Hingga kini, satu hari menjelang referendum, jajak pendapat menunjukkan bahwa peluang keluar-tidaknya Inggris dari Uni Eropa masih 50-50.

Trump, yang akan mengunjungi Inggris tepat satu hari setelah referendum digelar, sudah menyatakan dukungannya terhadap kampanye 'Keluar.'

"Saya pribadi lebih cenderung [Inggris] meninggalkan [Uni Eropa], untuk berbagai alasan, salah satunya agar birokrasi berkurang," katanya kepada media Inggris, Sunday Times pada akhir pekan lalu.

Sebagian besar kampanye Trump adalah soal peringatan akan bahaya yang mungkin ditimbulkan oleh imigran, baik dari Meksiko maupun Timur Tengah, di tanah Amerika. Menurut Trump, imigran Meksiko hanya akan menjadi pelaku tindak kriminal, sementara pengungsi Timur Tengah berisiko disusupi militan ISIS.

Untuk mengatasi krisis imigran, solusi yang ditawarkan Trump dalam kampanyenya adalah membangun tembok di sepanjang perbatasan dan melarang semua umat Muslim memasuki AS.

Krisis pengungsi juga menjadi sorotan utama dalam setiap panggung perdebatan Brexit. Warga yang mendukung kampanye 'Keluar' mendesak pemerintah Inggris berbuat lebih banyak untuk membendung arus imigran ekonomi dari Timur Tengah dan negara lainnya.

"Saya melihat tema yang sama: rasa ketakutan yang kuar atas ancaman identitas nasional, antiglobalisasi, nostalgia, dan sentimen terhadap elite yang tidak bertanggung jawab," kata Wendy Rahn, profesor ilmu politik di University of Minnesota yang mempelajari para pemilih Trump.

Kampanye Trump dan gerakan Brexit pun dinilai sebagai dua contoh dari semangat populisme konservatif terhadap imigran yang menyebar ke berbagai negara Eropa.

Dinilai rasis

Seperti Trump, berbagai tokoh yang mendukung gerakan Brexit dinilai rasis dan menyebarkan xenofobia.
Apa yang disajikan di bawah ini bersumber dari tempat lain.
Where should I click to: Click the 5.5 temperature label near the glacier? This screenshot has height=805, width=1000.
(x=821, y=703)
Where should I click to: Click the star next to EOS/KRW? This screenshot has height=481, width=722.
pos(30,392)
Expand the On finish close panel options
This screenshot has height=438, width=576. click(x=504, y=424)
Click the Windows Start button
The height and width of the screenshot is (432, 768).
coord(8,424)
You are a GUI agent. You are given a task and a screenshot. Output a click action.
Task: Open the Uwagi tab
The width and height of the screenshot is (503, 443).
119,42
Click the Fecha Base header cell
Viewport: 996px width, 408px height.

Salah satunya adalah Nigel Farage, pemimpin Partai Kemerdekaan Inggris, atau UKIP. Farage dan Trump memiliki banyak kesamaan, termasuk sama-sama pebisnis yang menjadi politisi dan antiimigran.

 Nigel Farage, pemimpin Partai Kemerdekaan Inggris, atau UKIP, memiliki banyak kesamaan dengan Trump, termasuk sama-sama pebisnis yang menjadi politisi dan antiimigran.(Reuters/Neil Hall)
Namun, beberapa tokoh gerakan Brexit lainnya tak ingin disamakan dengan Farage. Hal ini juga berlaku kepada para kandidat capres Partai Republik seperti Jeb Bush dan Mitt Romney, yang menjauhkan diri dari Trump. 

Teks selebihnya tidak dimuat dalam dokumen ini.